Passage
Developer Guide

Package Structure

The SKA Data Product API is organized into a modular package structure:

src/ska_dataproduct_api/
├── api/
│   └── main.py                    → FastAPI application & endpoints
├── components/
│   ├── annotation.py              → DataProductAnnotation model
│   ├── authorisation.py           → Access control & user groups
│   ├── metadata.py                → DataProductMetadata model
│   ├── mui_datagrid.py            → MUI DataGrid configuration
│   ├── pv_interface.py            → Persistent Volume interface
│   ├── sdp_config_db.py           → SDP Configuration Database interface
│   ├── search/
│   │   └── in_memory_search.py    → In-memory search implementation
│   └── store/
│       ├── in_memory.py           → In-memory metadata store
│       ├── store_factory.py       → Store factory pattern
│       └── postgresql/
│           ├── __init__.py        → Exports all PostgreSQL classes
│           ├── _constants.py      → SQL column expression constants
│           ├── connector.py       → PostgresConnector (connection management)
│           ├── helpers.py         → ColumnTracker (dynamic column schema)
│           ├── indexing_state.py  → IndexingStateManager (multi-pod coordination)
│           ├── metadata_store.py  → PGMetadataStore (CRUD operations)
│           ├── annotations_store.py → PGAnnotationsStore (annotations)
│           ├── search_store.py    → PGSearchStore (search orchestration)
│           └── query_builder.py   → PostgreSQLQueryBuilder (SQL construction)
├── configuration/
│   └── settings.py                → Application settings & environment config
└── utilities/
    ├── exceptions.py              → Custom exception classes
    ├── helperfunctions.py         → Utility functions
    ├── column_headers.py          → Column labels & descriptions (/en/humanreadable)

Aim 1
Echo the stretch of the records from the line that contains "What do you see at coordinates (960, 320)" through the line that contains "In order to click on 'EVENTS'".
The developer guide and the records that come next are separate, unrelated material.

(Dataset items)

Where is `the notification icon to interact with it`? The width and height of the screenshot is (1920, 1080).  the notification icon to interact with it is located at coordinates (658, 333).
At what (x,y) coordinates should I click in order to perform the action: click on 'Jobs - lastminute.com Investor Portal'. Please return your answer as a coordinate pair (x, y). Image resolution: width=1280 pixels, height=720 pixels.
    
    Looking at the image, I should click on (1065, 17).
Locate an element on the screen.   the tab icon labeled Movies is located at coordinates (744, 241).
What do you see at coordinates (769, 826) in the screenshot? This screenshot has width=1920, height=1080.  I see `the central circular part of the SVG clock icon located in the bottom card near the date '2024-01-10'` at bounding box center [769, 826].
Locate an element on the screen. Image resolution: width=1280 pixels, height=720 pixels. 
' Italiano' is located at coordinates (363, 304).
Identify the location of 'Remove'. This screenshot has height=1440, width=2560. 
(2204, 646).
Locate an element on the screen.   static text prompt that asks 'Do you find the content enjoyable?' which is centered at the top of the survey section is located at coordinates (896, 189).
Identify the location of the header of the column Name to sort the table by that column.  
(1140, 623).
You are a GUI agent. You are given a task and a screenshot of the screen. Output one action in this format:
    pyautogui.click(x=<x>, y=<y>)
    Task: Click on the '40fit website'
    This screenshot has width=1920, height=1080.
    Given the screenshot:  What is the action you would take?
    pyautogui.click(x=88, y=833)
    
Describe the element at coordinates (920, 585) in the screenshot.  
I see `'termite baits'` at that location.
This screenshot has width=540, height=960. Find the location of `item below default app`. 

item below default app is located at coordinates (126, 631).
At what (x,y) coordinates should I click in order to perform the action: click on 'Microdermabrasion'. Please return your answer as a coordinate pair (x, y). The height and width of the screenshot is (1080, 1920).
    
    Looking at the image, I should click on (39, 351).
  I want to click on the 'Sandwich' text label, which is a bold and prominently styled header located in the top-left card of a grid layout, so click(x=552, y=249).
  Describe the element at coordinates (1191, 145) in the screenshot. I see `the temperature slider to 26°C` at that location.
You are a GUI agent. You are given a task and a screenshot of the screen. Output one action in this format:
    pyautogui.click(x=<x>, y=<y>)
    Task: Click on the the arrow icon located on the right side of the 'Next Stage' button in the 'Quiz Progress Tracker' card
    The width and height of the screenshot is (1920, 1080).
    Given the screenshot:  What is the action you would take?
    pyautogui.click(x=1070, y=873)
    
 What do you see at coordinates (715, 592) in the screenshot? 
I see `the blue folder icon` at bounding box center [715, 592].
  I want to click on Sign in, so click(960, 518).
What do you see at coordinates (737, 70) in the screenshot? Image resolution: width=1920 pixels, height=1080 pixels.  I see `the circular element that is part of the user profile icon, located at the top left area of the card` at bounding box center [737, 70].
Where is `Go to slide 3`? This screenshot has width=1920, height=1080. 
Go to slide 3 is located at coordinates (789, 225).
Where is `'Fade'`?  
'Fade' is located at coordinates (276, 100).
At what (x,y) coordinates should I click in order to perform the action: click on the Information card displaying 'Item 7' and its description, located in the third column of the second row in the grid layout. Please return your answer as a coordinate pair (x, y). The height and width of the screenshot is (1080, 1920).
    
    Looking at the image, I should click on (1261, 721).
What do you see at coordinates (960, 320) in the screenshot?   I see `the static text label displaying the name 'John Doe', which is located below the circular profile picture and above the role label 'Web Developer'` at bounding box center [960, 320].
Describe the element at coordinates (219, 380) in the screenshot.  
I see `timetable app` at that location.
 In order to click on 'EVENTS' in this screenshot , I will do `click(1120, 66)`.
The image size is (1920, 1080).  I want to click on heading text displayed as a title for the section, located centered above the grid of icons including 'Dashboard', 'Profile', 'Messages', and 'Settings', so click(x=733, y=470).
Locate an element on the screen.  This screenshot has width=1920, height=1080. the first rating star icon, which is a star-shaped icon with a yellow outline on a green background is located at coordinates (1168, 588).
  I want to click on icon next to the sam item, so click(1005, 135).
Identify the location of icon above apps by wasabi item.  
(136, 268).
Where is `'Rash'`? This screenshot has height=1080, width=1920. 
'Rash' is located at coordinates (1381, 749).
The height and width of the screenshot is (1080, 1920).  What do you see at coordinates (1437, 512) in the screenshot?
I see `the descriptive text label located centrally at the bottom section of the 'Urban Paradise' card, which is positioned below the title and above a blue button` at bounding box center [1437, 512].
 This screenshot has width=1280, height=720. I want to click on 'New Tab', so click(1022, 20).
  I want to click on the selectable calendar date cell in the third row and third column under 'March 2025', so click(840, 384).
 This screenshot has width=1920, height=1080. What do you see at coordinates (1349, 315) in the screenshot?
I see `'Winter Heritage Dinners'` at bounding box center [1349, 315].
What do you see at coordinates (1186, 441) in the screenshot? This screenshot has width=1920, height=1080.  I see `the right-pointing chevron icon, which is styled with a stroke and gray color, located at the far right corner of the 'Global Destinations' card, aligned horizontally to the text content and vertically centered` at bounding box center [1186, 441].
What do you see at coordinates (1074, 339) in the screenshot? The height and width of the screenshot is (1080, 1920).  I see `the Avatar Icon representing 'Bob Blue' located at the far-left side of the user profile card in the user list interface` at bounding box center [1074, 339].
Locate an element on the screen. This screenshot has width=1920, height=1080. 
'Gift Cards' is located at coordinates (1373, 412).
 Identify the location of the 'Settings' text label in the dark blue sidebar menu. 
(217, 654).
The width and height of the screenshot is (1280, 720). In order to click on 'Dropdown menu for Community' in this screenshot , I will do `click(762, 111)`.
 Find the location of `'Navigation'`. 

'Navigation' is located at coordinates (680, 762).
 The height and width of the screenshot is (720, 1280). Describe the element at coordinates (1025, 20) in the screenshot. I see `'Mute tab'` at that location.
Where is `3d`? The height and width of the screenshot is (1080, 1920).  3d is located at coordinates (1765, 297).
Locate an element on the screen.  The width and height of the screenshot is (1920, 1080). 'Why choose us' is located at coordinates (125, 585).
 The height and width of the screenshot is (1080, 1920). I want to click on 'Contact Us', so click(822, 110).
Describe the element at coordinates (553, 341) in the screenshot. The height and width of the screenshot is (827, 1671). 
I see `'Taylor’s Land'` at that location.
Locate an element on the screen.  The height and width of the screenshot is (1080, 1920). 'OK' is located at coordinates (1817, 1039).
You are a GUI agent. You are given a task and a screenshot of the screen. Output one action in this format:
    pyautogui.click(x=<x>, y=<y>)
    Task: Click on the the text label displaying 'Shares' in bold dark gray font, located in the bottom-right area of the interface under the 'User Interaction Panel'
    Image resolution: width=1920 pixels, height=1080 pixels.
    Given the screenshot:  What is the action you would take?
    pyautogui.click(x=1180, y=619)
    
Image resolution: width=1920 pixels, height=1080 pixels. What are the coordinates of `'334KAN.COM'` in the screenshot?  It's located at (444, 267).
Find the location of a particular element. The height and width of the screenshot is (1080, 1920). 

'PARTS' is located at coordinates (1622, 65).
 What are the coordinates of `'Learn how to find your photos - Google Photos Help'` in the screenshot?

Aim 2
Name every directory that sits directly under src/ska_dataproduct_api/ in the developer guide.

Solution 1
What do you see at coordinates (960, 320) in the screenshot?   I see `the static text label displaying the name 'John Doe', which is located below the circular profile picture and above the role label 'Web Developer'` at bounding box center [960, 320].
Describe the element at coordinates (219, 380) in the screenshot.  
I see `timetable app` at that location.
 In order to click on 'EVENTS' in this screenshot , I will do `click(1120, 66)`.

Solution 2
api/, components/, configuration/, utilities/